May Book Blog: Serge With Confidence by Nancy Zieman

Before dashing off to Quilt Market this week I was able to take a stab at cover stitching our project. First, however, I have to give a shout out to Cathy Krejci at the wonderful new Pins & Needles location in Middleburg Heights, Ohio. Cathy has helped me with serger issues in the past, and when I couldn’t get my machine to stitch properly  a pretty serious issue, given the focus of this blog is to encourage you all to use your sergers  we took a look at the machine together and realized the needle casing was cracked (the needle was jutting forward instead of straight down when fully tightened). Word to the wise, be careful when you tighten your needles. So off my serger went for servicing while Cathy was kind enough to let me borrow hers for this project. We threaded the looper with the pink wooly and she advised me to use regular pink serger thread in the needles. For the cover stitch we’re doing, you only need three threads. I stitched out a test on my organza without the Solvy (wash-away stabilizer) and it tunneled slightly. Cathy advised me to reduce the differential feed to 0.7 from 1.0, and I added the Solvy under my organza.

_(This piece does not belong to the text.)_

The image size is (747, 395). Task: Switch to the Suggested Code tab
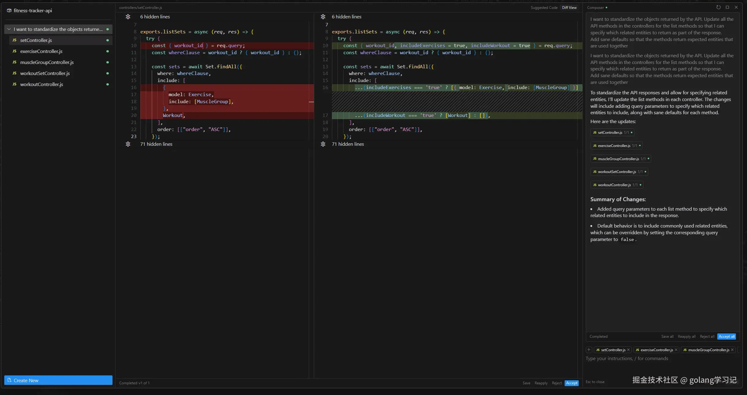click(x=544, y=8)

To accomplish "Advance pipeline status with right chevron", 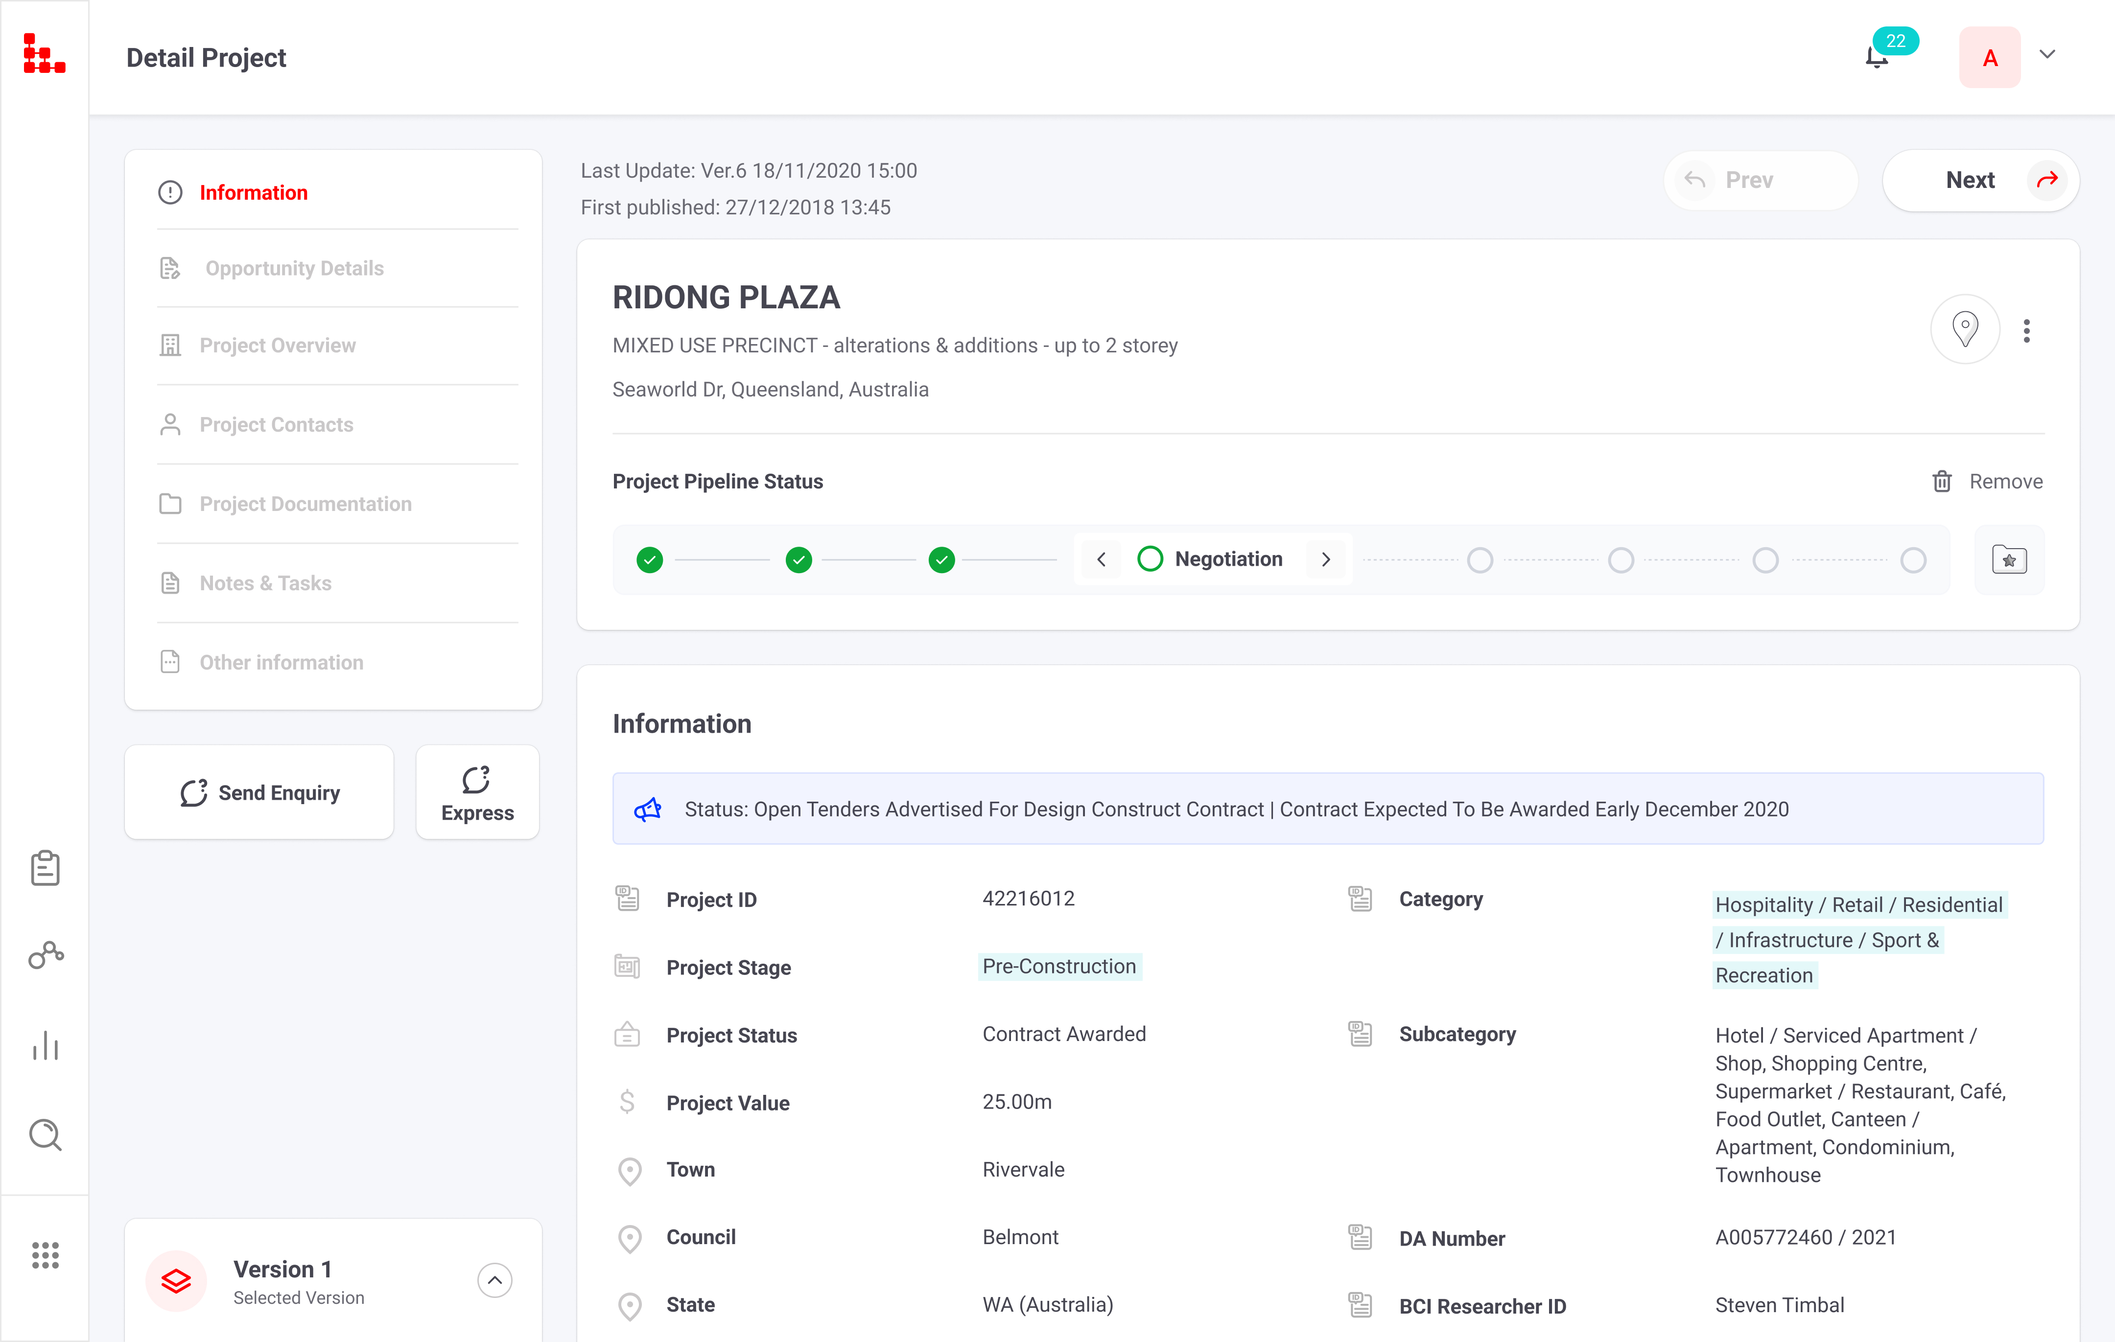I will tap(1326, 559).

The results: perfection. Aligning the inner needle with the traced line on my organza jacket, sleeve hem and bonnet curve, I simply stitched from one edge to the other. 




Once I finished stitching, I gently tore away the Solvy; 



the rest will rinse away when the garment is washed.

Tip: To get enough thread to pull out for clipping at the edge of your project, turn your hand wheel away from you until the needles go down and up; then lightly pull and clip the threads so that you have tails not only on your project but enough thread extending from the needles and looper for your next round of stitching.

Tip: If you find you haven’t stitched straight and want to re-stitch (not advised too many times on organza) cover stitching is easy to pull out. Simply clip down the back of your stitching (the wooly looper threads) being careful not to catch your fabric, then tug the needle threads from the edge of your project and the stitching comes right out. Remove the Solvy and press with the tip of the iron to close the needle holes and re-stitch.

Tip: Nancy and other serger experts might cringe at this, but I’m a true believer that necessity is the mother of invention. After stitching my bonnet curve perfectly along the traced line the very first time, I noticed that I had one stitch where the looper thread did not get caught by the left needle — the dreaded skipped stitch. 



Instead of pulling the threads out and starting over, I threaded a hand needle with my pink top thread, secured it with a tiny tight knot on the wrong side at the edge of a secured wooly loop, caught the loose loop on the back side and tacked it to the straight stitch so that was aligned where it should have been caught. Then I stitched up through the next needle hole, over one stitch on the right side and back down into the next needle hole before tying off.



It’s virtually undetectable from the right side and saved me from having to restitch anything.